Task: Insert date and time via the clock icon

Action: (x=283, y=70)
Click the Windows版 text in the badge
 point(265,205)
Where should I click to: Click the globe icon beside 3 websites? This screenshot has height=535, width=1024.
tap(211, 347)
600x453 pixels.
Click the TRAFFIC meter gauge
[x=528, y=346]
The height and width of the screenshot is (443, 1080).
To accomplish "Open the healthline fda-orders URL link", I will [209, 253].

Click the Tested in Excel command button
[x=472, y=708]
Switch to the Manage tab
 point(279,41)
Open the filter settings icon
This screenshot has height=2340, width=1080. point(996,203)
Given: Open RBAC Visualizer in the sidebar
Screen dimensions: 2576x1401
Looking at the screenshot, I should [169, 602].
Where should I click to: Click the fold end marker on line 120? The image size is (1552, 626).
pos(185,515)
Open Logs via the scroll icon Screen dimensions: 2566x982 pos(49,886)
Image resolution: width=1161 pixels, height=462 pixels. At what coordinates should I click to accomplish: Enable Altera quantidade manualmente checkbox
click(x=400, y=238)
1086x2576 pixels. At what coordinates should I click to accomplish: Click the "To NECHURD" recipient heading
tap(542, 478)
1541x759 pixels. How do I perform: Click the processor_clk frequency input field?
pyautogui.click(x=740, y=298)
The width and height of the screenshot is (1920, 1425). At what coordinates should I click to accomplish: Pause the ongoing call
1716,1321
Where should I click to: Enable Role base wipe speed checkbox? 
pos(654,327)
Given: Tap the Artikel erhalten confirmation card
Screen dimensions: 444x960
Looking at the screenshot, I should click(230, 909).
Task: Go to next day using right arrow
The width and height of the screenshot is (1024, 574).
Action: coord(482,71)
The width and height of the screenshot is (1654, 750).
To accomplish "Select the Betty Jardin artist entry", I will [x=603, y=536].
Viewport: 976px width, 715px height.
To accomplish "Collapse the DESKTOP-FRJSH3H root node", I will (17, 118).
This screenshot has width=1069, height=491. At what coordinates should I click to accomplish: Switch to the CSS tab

WHAT THE EXERCISE ASKS
Reproduce everything from the line containing "1541x759 pixels. How" down to the end of the records, with every character unchanged.

RESPONSE TO THIS EXERCISE
1541x759 pixels. How do I perform: Click the processor_clk frequency input field?
pyautogui.click(x=740, y=298)
The width and height of the screenshot is (1920, 1425). At what coordinates should I click to accomplish: Pause the ongoing call
1716,1321
Where should I click to: Enable Role base wipe speed checkbox? 
pos(654,327)
Given: Tap the Artikel erhalten confirmation card
Screen dimensions: 444x960
Looking at the screenshot, I should click(230, 909).
Task: Go to next day using right arrow
The width and height of the screenshot is (1024, 574).
Action: coord(482,71)
The width and height of the screenshot is (1654, 750).
To accomplish "Select the Betty Jardin artist entry", I will [x=603, y=536].
Viewport: 976px width, 715px height.
To accomplish "Collapse the DESKTOP-FRJSH3H root node", I will (17, 118).
This screenshot has width=1069, height=491. At what coordinates should I click to accomplish: Switch to the CSS tab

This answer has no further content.